Flipside, the Institute of Engineering and Technology’s magazine, covers topics for its teenage audience “with a subtle undercurrent of science and technology”.

This week, FeaturesExec caught up with editor Sean Blair to find out about the “yuck” the magazine covers, how he likes PRs to get in touch, and what it’s like to work in the space industry!

About the publication:

Tell us a bit about Flipside.

Flipside is a magazine for teenagers covering everything from music and films to sport and adventure. Check out the latest film and CD releases, gadgets and games. Flipside takes you inside your everyday stuff, to the depths of the oceans and way out to space.

How do you differ from other media outlets in your sector?

Flipside isn’t like any other magazine. Now in our fifth year of publication, Flipside is written for the otherwise neglected national audience of young teenage boys. Produced as a charitable endeavour, our purpose is to improve the image of science, engineering and technology among teens.

Our innovative distribution strategy puts Flipside’s small 15,000-print run right in front of our target audience, gaining us a readership of 300,000. Flipside is sent to the library of every UK secondary school, where it is displayed on the magazine rack alongside purely commercial titles rather than filed as educational material – teens discover Flipside for themselves and many consider us ‘their’ magazine, with a growing number choosing to subscribe. It’s a picture led glossy that is accessible and fun but never patronising – if we don’t think it’s interesting, it doesn’t go in.

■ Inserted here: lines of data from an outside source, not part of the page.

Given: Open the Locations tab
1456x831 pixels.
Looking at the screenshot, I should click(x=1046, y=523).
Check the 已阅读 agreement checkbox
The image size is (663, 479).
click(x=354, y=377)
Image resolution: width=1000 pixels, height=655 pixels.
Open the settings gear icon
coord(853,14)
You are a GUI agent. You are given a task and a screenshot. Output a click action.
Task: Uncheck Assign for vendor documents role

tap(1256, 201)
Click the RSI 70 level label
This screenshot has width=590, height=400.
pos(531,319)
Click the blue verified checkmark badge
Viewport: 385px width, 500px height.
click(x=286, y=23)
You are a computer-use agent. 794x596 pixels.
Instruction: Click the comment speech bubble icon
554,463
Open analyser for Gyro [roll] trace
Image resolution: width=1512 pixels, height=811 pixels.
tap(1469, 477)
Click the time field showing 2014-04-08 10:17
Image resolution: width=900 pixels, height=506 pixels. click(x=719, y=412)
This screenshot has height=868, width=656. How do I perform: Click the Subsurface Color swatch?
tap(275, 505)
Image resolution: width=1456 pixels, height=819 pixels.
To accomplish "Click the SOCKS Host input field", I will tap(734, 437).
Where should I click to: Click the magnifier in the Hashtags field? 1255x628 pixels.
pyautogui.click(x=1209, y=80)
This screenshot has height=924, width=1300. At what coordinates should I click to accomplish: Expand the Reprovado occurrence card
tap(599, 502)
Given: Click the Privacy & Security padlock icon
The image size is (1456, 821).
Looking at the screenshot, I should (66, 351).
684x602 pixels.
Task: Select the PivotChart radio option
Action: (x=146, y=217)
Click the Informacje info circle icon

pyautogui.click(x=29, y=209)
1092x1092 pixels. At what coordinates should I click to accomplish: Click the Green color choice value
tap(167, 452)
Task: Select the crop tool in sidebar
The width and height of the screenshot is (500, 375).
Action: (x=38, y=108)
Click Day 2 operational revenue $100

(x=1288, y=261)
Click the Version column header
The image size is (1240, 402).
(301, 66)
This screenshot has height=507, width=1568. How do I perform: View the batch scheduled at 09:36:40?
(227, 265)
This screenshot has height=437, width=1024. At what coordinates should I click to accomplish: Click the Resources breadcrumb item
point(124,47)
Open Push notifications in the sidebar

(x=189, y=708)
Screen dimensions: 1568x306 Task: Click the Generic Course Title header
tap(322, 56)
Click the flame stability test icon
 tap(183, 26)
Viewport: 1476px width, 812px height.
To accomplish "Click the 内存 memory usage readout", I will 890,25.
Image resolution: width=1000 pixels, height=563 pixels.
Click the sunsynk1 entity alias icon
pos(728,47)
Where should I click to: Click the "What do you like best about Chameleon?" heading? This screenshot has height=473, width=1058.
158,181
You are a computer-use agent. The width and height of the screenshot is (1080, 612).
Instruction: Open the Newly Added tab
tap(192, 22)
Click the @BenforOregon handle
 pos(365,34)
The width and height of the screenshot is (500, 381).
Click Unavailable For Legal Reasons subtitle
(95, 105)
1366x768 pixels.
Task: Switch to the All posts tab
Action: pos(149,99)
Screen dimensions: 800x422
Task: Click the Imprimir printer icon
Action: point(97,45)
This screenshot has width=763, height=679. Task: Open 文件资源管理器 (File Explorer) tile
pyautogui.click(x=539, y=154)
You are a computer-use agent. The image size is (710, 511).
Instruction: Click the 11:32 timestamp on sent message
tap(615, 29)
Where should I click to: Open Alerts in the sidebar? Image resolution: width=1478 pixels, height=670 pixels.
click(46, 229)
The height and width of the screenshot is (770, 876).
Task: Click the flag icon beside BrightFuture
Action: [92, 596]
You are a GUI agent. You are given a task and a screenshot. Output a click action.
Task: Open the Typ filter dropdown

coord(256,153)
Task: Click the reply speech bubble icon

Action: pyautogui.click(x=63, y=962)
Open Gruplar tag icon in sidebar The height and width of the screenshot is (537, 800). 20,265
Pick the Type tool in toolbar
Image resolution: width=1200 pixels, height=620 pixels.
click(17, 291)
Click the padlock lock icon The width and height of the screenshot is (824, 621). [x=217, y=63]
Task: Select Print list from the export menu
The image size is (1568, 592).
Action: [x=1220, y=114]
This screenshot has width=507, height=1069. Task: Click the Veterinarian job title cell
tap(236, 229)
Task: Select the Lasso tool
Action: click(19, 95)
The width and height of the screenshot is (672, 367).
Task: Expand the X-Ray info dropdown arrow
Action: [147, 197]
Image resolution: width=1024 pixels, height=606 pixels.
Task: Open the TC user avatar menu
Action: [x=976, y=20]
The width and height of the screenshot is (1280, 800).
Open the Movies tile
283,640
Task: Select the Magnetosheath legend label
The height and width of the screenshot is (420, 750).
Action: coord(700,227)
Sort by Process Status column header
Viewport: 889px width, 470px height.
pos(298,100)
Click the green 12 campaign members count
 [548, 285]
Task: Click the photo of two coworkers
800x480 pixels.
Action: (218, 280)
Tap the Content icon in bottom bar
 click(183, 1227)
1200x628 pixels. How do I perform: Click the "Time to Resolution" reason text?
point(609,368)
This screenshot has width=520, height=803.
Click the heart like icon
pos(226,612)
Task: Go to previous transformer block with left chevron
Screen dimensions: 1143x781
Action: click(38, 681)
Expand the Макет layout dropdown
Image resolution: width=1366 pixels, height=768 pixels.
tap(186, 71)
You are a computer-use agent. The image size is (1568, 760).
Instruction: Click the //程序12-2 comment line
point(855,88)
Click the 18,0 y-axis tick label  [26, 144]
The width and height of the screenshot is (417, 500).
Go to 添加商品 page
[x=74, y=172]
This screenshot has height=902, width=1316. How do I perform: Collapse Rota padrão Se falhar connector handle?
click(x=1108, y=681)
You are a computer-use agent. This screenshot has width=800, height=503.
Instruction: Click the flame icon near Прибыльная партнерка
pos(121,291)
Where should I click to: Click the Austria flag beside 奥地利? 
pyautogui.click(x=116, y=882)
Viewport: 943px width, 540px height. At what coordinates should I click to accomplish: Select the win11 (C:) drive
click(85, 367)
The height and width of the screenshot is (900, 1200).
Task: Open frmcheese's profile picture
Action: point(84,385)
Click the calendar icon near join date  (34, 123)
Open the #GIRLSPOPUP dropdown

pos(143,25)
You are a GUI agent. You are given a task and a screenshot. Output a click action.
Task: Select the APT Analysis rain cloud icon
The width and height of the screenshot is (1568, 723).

Because of our schools distribution we come out eight times a year, taking a break for Easter, summer and Christmas; there’s no point coming out if there’s no-one at school to read us. Our website http://www.flipside.org.uk keeps in touch with readers the rest of the time.

Describe a typical reader for us.

Our readers have an average age of 13 – right in the middle of our target range of 11-16 year olds. They are people who first pick us up out of curiosity, perhaps in the library on a rainy day, waiting for their go on the internet, then come back to us. School librarians report an average of 63 readers per school, returning to each issue time and time again. Our readership is approximately two thirds male to one third female – the magazine is aimed more at boys than girls for the simple reason that girls are more likely to read a boys’ magazine than vice versa.

How do you try to engage with the younger reader?

We cover the full range of teenage interests including movies, music, adventure, celebrities, video games, wildlife, gadgets, sport, world records and everything yuck – but all with a subtle undercurrent of science and technology. We explain scientists aren’t only beardies in white coats, they’re people exploring the seabed, peering into the heart of hurricanes and taking up residence in Earth orbit. Engineers aren’t the oily mechanics mending your car, they’re the ones designing the world’s tallest tower, the first supersonic land vehicle or the 3G iPhone.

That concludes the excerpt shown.